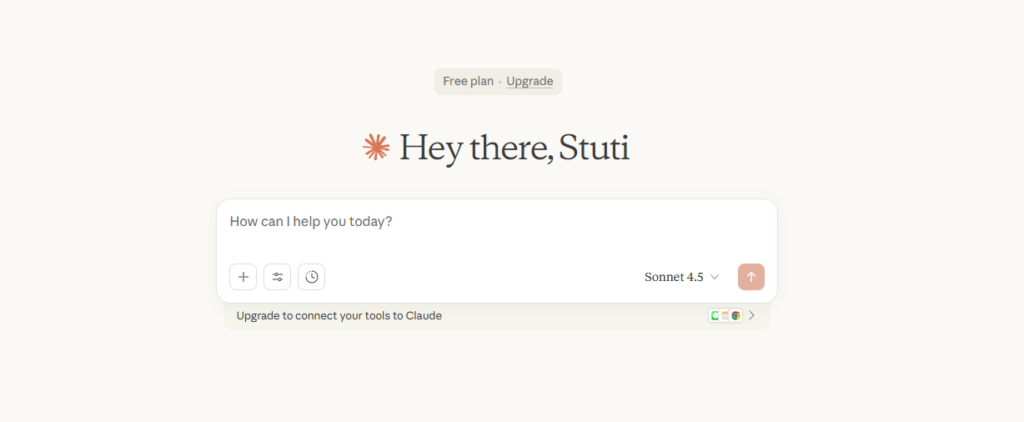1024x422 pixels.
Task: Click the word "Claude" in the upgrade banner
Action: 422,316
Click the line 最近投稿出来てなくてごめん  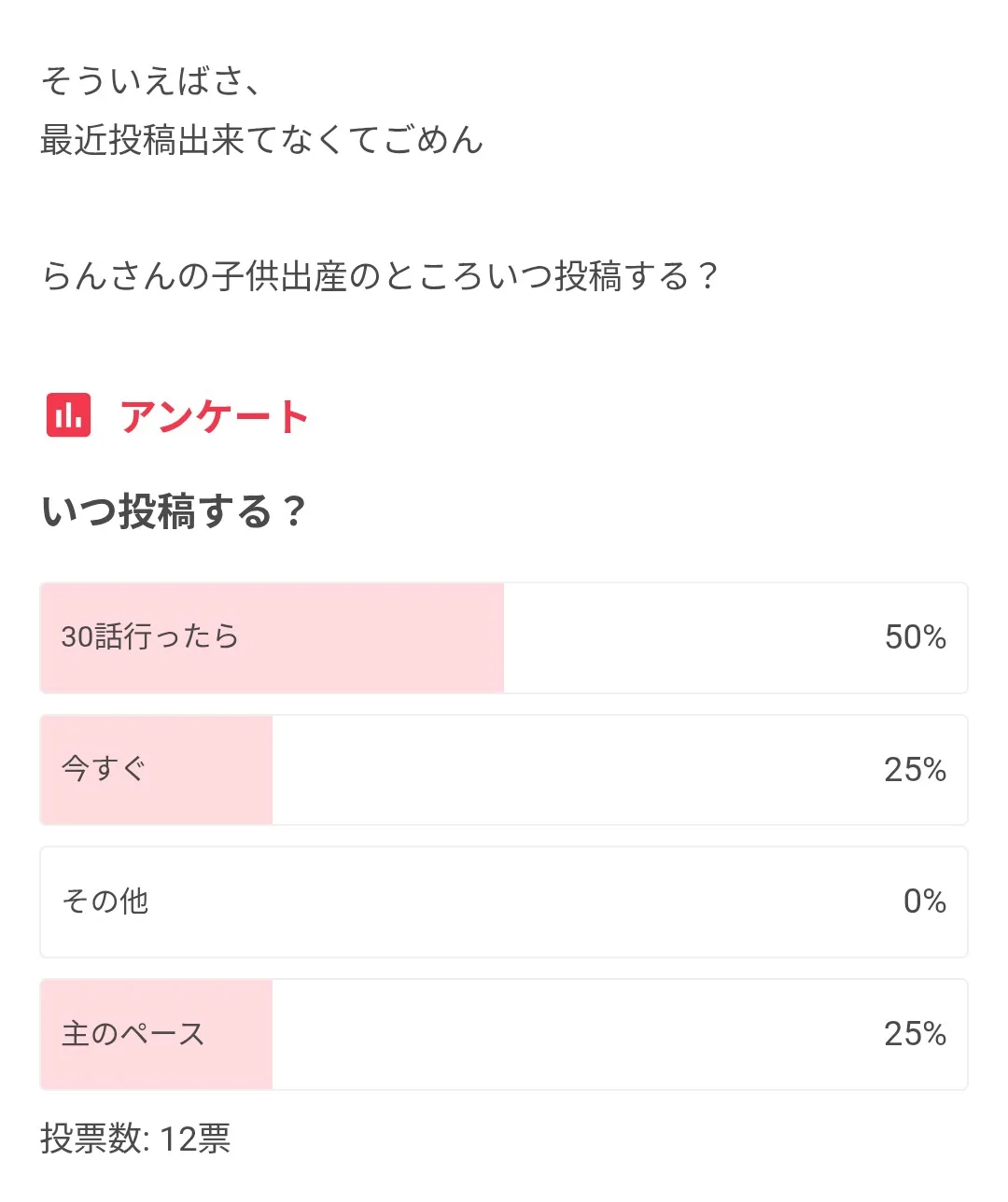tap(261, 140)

==

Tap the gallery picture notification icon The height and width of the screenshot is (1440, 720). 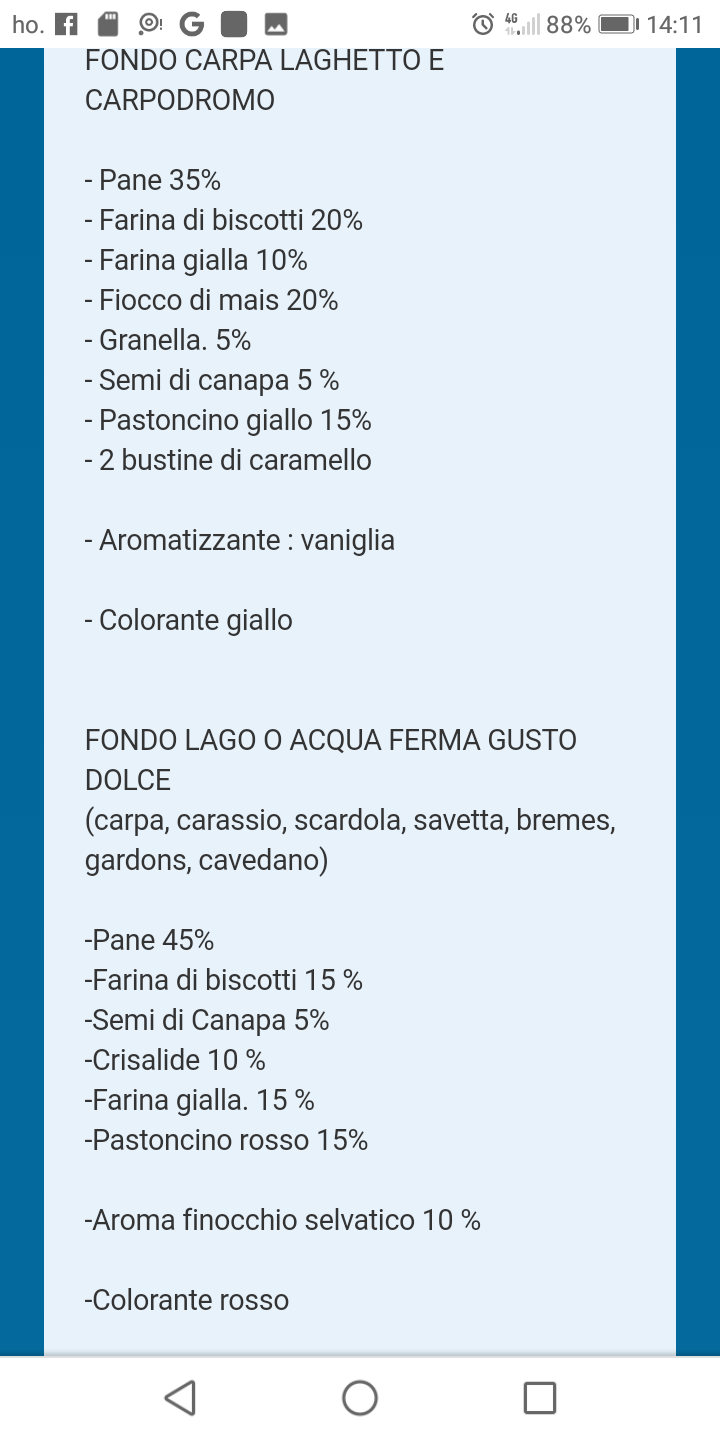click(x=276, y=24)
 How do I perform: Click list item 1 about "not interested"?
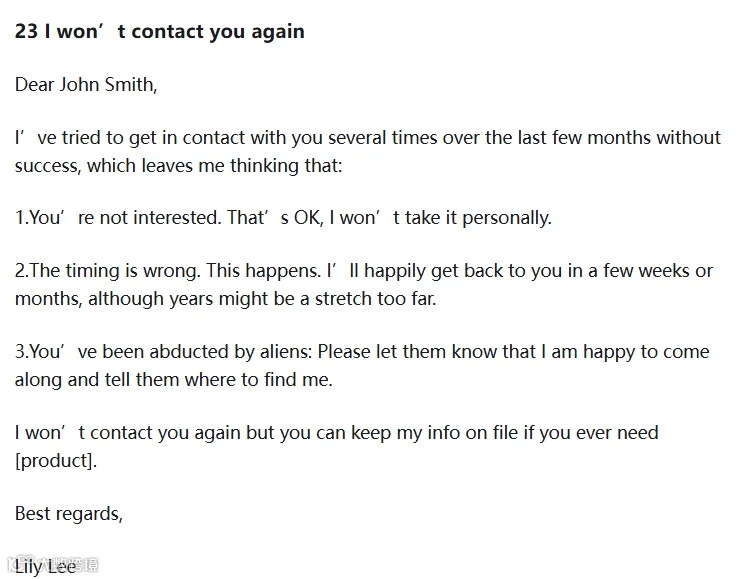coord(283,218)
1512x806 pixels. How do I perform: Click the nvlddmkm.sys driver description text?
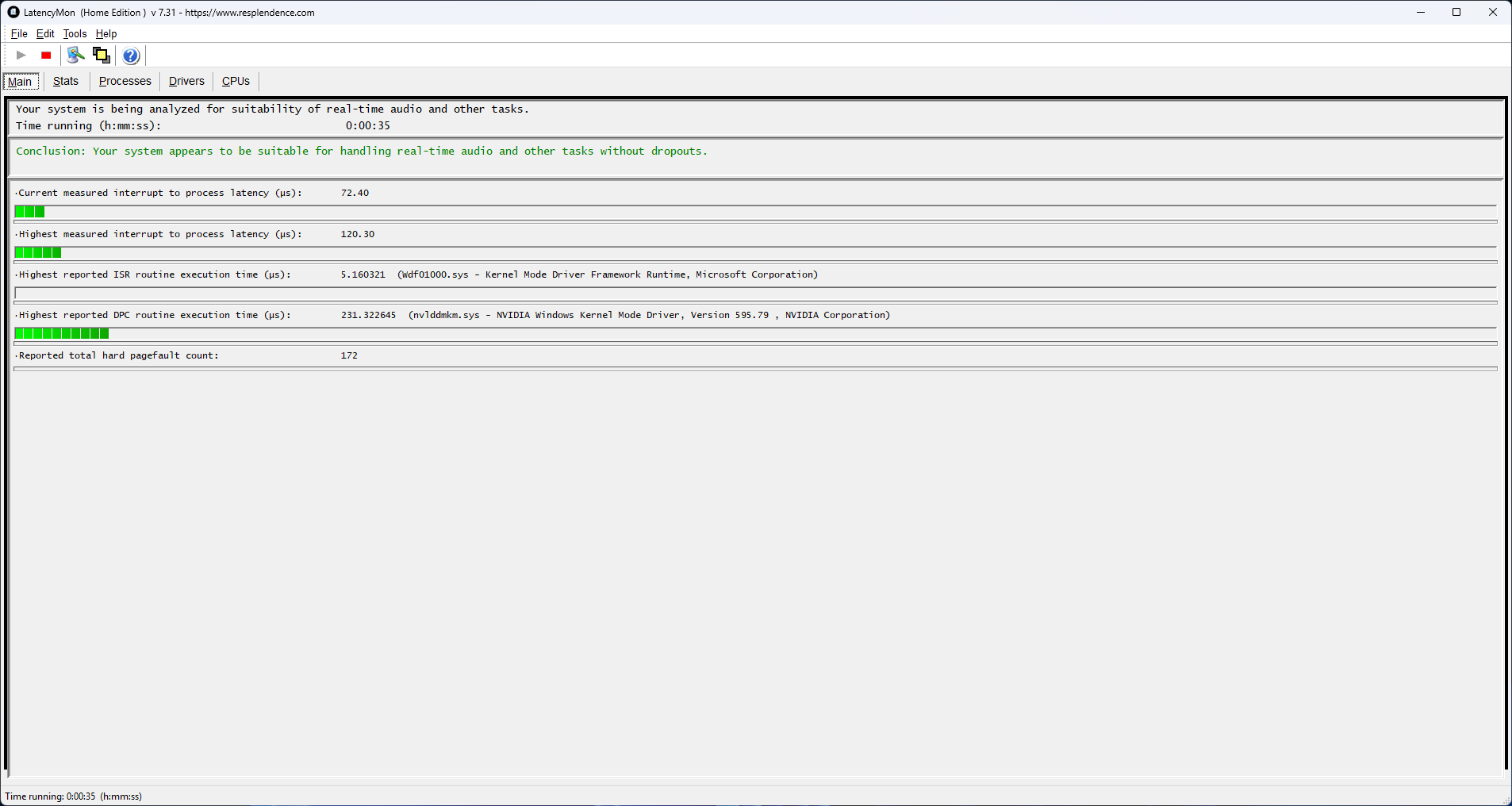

● WHAT YOU HAVE TO DO
Copy everything above from the line holding "How do I perform: Click list" down to the line holding "1512x806 pixels. How", both ends included, exactly as it stands and without the pictures.

● RESPONSE BOX
 How do I perform: Click list item 1 about "not interested"?
coord(283,218)
1512x806 pixels. How do I perform: Click the nvlddmkm.sys driver description text?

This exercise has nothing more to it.